The Turbanist at the Photo ShootJASVINDER SINGH TIWANA
Turban tier, they call me.
Or, turban wrapper.
My personal favourite: turbanist.
It all started some years ago after I was asked to present a Masterclass in Turban Tying at the National Army Museum in London, for a joint venture between the museum and the Anglo Sikh Heritage Trail, for which I volunteer.
I’d like to tell you I’ve never looked back and that it completely changed my life, but alas, it hasn’t .
I still have a regular job but every once in a while, out of the blue, I get a call asking for my services.
I’ve since been asked to tie turbans at weddings, funerals, film festivals, corporate and educational events, but strangely, no bar rmitzvahs!
It's always a pleasure in explaining the significance of the Sikh turban and the amazement on peoples faces when you show people the process which transforms a piece of cloth six metres in length to the final product, a Crown.
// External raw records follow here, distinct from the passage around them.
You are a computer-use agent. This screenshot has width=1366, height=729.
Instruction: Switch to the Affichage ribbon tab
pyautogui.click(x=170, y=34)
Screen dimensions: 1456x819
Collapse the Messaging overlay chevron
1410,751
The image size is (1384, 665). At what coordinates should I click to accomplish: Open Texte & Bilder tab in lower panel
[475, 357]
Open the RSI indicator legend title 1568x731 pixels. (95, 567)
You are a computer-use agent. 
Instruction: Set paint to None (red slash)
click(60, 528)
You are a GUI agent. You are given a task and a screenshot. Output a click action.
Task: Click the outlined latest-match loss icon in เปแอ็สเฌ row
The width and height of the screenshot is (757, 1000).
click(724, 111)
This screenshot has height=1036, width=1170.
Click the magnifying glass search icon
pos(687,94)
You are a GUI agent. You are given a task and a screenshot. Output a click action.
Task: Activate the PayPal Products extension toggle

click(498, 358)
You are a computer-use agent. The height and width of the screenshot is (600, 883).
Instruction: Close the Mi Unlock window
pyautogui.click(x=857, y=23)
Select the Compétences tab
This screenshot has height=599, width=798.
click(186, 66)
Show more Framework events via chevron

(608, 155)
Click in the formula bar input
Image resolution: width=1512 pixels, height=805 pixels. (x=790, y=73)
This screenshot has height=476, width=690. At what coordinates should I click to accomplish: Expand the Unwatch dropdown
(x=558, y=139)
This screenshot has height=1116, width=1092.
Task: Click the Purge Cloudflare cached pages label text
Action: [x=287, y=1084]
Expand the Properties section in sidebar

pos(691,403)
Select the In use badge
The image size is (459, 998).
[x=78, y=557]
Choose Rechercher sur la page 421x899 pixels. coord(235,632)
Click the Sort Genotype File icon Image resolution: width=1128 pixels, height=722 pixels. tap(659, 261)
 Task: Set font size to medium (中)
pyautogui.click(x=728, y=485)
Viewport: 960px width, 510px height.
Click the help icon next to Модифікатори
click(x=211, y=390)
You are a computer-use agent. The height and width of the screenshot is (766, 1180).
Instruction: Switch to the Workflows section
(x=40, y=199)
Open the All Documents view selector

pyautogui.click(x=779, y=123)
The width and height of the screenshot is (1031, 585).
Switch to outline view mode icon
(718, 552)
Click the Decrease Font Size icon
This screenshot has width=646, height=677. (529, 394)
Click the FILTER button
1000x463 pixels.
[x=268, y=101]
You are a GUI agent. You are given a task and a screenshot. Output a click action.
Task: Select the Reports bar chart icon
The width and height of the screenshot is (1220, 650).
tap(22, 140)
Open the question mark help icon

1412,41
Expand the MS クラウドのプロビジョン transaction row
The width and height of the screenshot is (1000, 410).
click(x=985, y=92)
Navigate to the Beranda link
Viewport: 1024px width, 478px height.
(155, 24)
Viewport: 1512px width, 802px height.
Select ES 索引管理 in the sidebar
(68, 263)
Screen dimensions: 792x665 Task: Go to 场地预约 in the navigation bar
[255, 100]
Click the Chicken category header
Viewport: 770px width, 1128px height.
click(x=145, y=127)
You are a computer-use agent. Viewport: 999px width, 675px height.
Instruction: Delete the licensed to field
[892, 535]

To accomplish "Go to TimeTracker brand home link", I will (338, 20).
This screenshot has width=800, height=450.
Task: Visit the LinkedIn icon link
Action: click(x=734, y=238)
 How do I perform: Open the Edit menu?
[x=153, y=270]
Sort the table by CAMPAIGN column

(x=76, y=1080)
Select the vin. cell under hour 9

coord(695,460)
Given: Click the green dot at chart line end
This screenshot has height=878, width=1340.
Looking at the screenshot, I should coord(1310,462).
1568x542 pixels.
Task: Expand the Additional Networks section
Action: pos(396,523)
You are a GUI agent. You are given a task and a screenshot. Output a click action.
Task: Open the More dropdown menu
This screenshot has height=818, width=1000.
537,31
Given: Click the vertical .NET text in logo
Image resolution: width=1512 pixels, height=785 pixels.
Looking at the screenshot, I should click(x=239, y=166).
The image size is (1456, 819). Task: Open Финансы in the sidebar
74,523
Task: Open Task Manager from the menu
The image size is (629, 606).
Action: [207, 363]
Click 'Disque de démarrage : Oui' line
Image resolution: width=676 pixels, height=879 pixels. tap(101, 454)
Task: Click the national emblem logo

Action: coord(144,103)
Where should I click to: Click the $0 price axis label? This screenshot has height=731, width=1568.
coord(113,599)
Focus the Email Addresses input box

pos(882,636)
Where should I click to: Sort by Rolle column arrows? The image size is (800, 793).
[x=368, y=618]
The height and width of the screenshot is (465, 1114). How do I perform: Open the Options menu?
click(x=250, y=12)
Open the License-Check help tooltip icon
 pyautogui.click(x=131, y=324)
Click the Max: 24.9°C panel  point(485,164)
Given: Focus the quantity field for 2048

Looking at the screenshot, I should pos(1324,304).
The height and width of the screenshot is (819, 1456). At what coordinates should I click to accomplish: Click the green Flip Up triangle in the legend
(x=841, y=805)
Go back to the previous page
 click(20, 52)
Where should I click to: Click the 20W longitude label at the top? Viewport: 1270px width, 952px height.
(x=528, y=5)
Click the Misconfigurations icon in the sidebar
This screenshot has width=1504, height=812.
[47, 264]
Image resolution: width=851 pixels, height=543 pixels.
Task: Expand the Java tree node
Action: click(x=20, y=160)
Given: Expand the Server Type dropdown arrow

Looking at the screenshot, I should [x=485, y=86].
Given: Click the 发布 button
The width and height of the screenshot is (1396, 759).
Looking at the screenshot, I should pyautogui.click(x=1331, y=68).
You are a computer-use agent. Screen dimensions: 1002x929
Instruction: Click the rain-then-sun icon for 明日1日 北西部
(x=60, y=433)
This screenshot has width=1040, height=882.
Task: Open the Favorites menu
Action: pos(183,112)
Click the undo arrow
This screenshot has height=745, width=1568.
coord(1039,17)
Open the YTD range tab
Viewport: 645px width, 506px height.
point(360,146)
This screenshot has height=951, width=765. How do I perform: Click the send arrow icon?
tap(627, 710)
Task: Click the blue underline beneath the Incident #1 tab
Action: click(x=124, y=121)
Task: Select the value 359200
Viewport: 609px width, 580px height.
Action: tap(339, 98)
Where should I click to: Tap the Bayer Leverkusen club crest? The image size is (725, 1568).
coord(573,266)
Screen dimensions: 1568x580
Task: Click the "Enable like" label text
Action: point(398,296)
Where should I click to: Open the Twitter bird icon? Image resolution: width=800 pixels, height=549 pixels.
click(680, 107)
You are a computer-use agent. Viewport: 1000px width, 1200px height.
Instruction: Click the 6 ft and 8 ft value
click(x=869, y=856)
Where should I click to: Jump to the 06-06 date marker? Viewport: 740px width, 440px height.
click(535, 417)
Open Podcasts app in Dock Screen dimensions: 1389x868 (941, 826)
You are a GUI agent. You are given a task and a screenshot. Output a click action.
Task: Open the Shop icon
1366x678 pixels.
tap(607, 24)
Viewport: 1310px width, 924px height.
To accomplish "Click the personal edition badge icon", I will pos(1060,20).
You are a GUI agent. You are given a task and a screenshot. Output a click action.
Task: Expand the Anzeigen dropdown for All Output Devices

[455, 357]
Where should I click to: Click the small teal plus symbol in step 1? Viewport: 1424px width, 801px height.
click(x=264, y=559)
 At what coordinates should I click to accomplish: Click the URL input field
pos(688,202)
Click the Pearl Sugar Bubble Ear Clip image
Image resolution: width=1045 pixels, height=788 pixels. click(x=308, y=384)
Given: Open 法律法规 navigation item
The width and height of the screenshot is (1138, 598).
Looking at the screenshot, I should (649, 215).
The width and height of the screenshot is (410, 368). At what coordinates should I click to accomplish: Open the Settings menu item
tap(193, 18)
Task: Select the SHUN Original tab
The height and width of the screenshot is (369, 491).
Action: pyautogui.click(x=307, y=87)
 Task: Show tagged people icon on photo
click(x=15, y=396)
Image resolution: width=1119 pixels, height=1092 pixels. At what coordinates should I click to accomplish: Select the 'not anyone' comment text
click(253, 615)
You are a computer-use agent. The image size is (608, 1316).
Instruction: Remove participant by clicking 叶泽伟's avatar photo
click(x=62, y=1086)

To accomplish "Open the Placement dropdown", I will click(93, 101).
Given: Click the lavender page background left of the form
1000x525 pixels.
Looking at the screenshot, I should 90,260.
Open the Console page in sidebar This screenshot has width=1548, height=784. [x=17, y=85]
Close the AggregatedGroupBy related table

And then came the big Photo Shoot earlier this year.
There were a great deal of phone calls and emails before the actual event that I was asked to help in, ranging from scouting for potential models to the style and colours required for the shoot.
It was determined that the turban had to be British in style as apposed to the Patiala or Barnala-shahi which I kept being sent by the photographer.
Dates for the shoot kept being moved as the shoot was going to be on ‘location’ and the stylist was waiting to see what was being launched at London Fashion week as the Sikh models would be wearing the latest creations. This was something ground breaking for everyone and we all wanted to make sure it went to plan. There was an air of secrecy as the magazine was concerned that the idea could be poached by rival publishers.
This was my first foray into the world of fashion shoots. I wasn't too sure what to expect.
The magazine I was working for was called i-D. I vaguely remembered the name from my days of youth. It was a fashion culture magazine with its iconic front covers with the cover shot always taken with one eye shut.
The days were long with a lot of travelling around and waiting for the sun to come up to catch the right moment.
On the day in question, I met up with the models, Malkeet Singh and Navpreet Singh, and we were driven around London, getting out at pre-determined stops. There were a lot of passers-by wondering what was going on, including a group of Asians asking which bollywood film we were shooting for!
I think Malkeet felt he’d drawn the short staw as he had to always wear the outlandish outfits from Versace: clingy undergarments just about visible in the Versace photo. Or the red Givency skirt which no matter how much I tried to convince him it was in fact a kilt, I don't think he ever believed me!
Wherever we went people would stop to look and take their own photos.
Was it the clothes? The turbans? Or the whole package?
Wwhatever it was, I remember thinking, it's exactly what we Sikhs are born to be: to standout, to ne nyaara.
I’m generally very conservative with my choice in turban colours, usually black or navy blue and very occasionally light blue or white. But the shoot has taught me to be more experimental with colours. I hope you will be to.
P.S. If you need a turbanist, remember, I'm the one for you. You need a judge for a turban-tying competition in some far-flung exotic location, where could you find one better qualified?
Catch a different photo of the models each day on the sikhchic.com homepage!
June 27, 2012
Conversation about this article
1: Harinder Singh 1469 (New Delhi, India), June 27, 2012, 8:53 AM.
Very impressive ... Jasvinder has a lot of wardrobe sense and coordinated the lovely stripe fifty perfectly with the very neat, folded turban. Fine personalities, the three of them!
2: Aryeh Leib (Israel), June 27, 2012, 11:49 AM.
Jasvinder, if I thought for a moment that I could get away with it ... I'd invite you to work at a Bar Mitzvah! Now, if I can only figure out the fine distinctions between Turbanist, Turbanologist, Turbanator (Turbine?), etc.